### WHAT IS REQUIRED
Tally the lines in the records below that contain the string "screenshot", with case counting. Reply with the number alone.

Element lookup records
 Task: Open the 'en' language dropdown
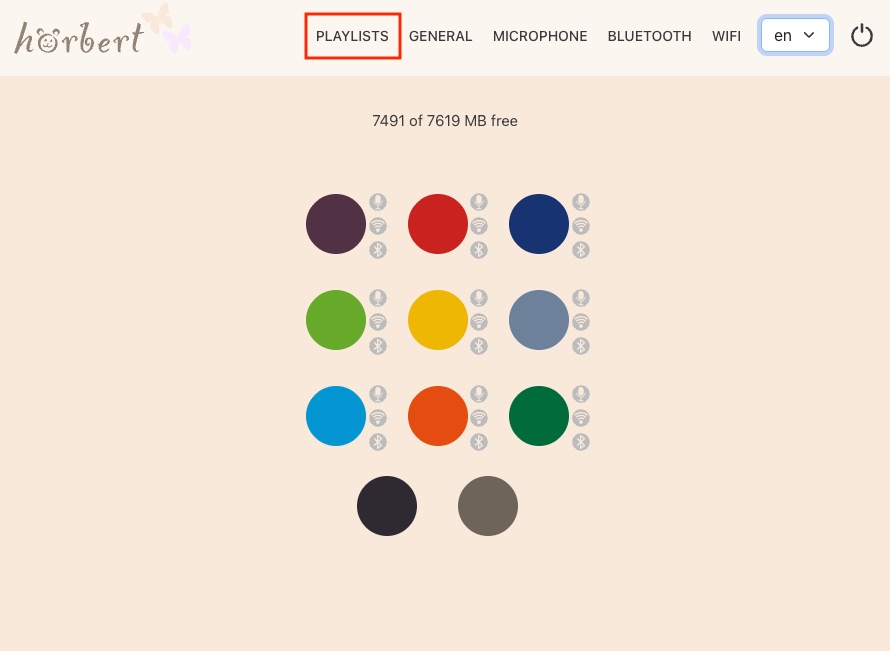click(x=795, y=36)
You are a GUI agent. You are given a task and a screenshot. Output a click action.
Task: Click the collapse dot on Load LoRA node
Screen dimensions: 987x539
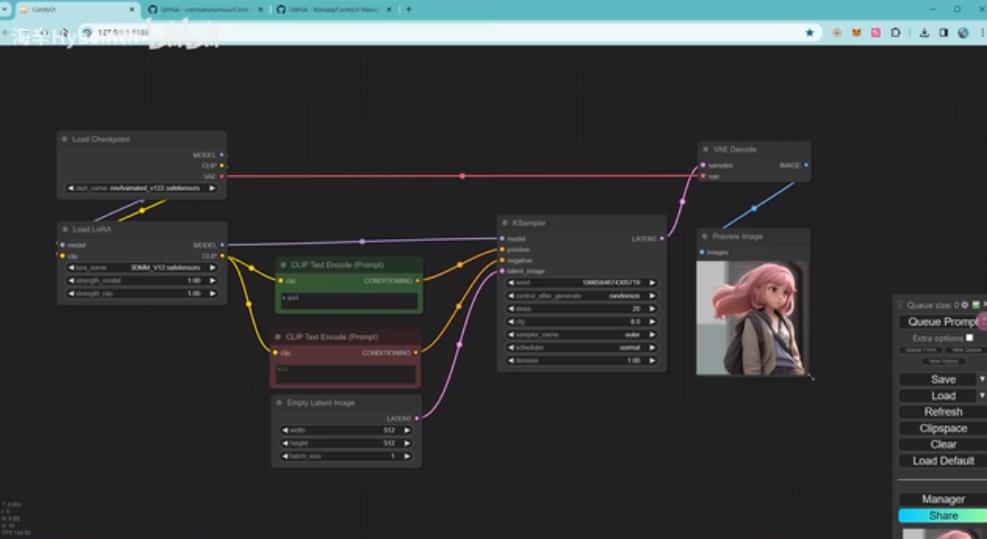click(x=65, y=229)
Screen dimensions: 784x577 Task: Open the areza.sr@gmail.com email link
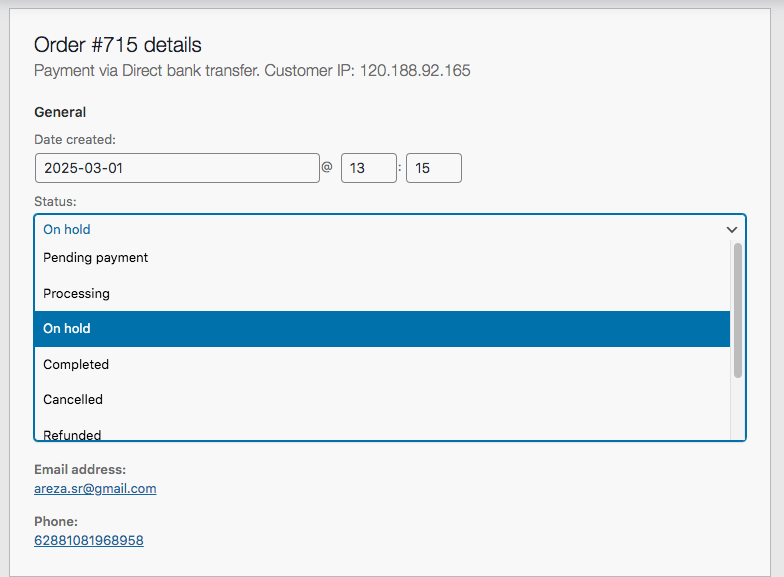point(95,489)
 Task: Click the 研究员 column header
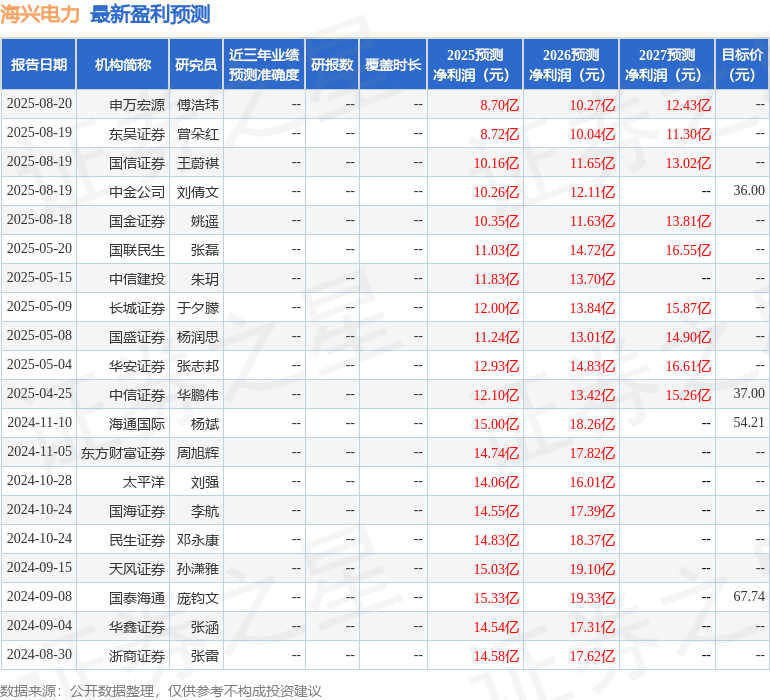pyautogui.click(x=196, y=65)
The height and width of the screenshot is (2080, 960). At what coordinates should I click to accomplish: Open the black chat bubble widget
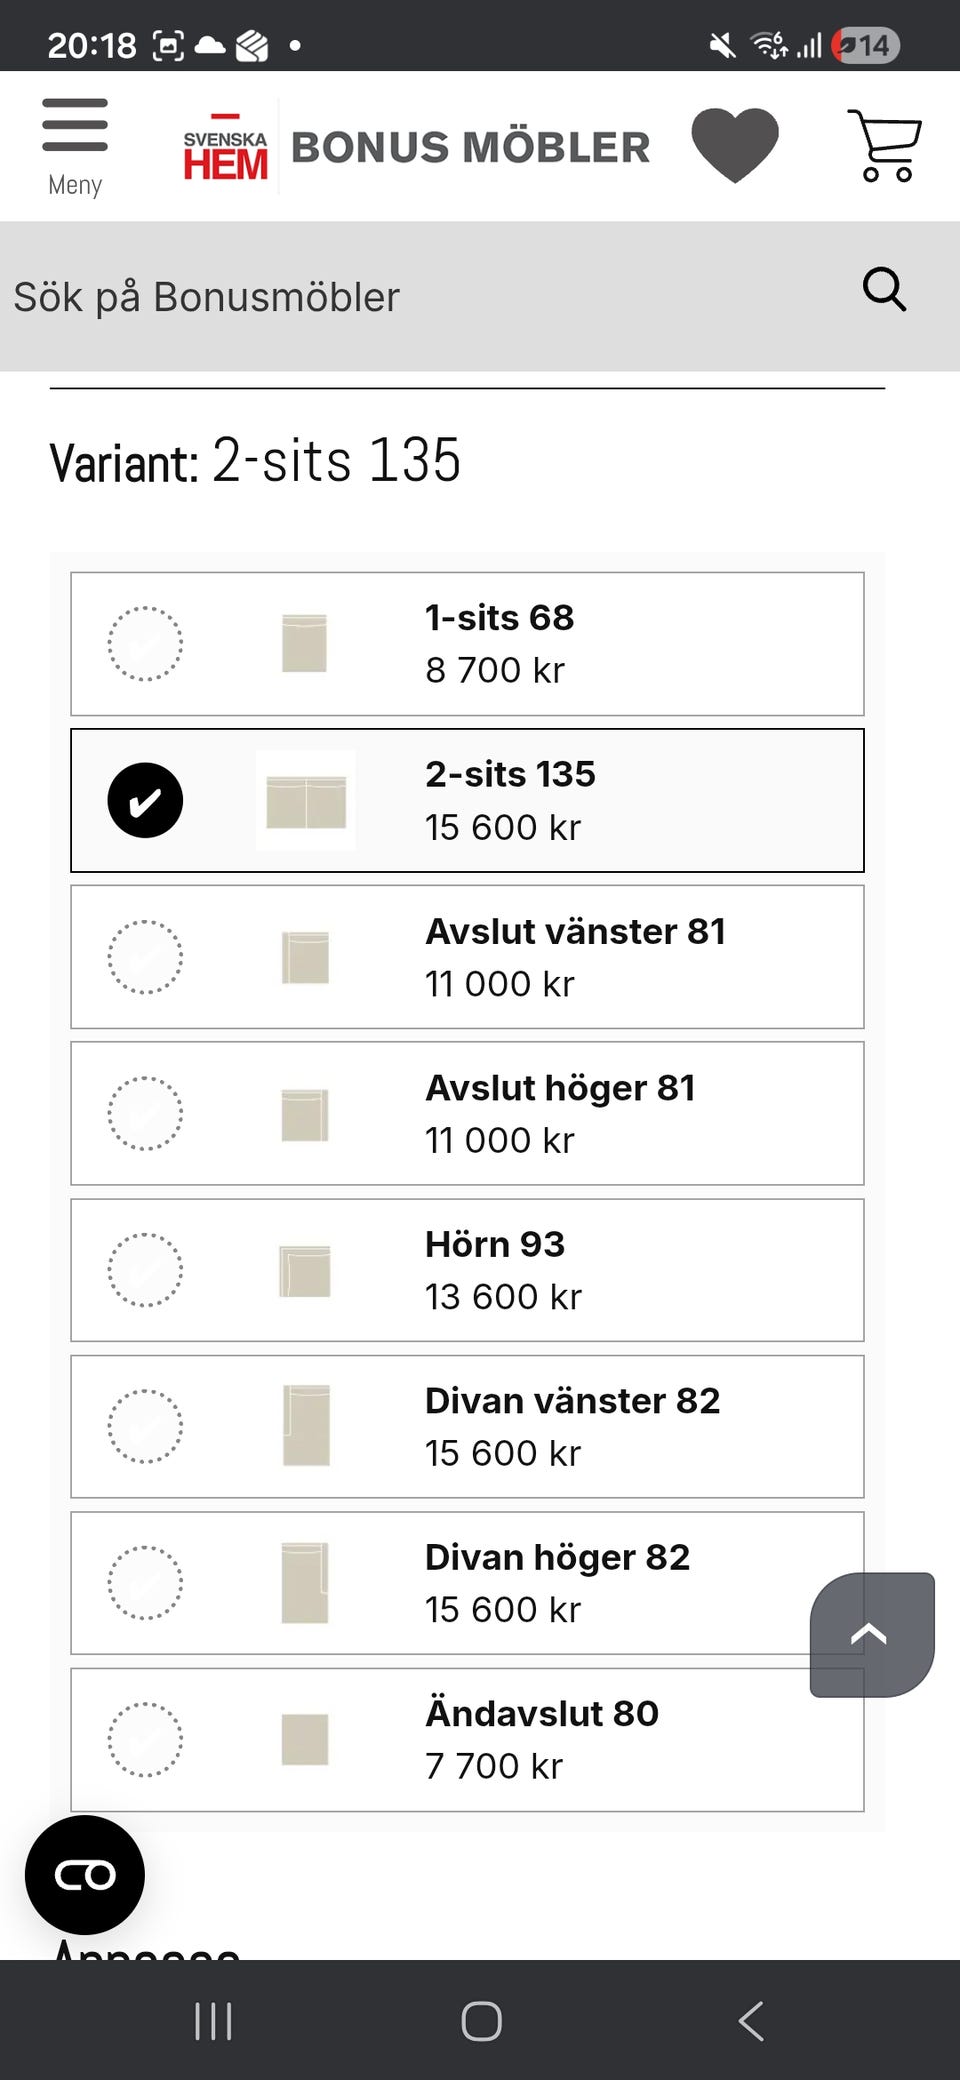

### EXERCISE ANSWER
2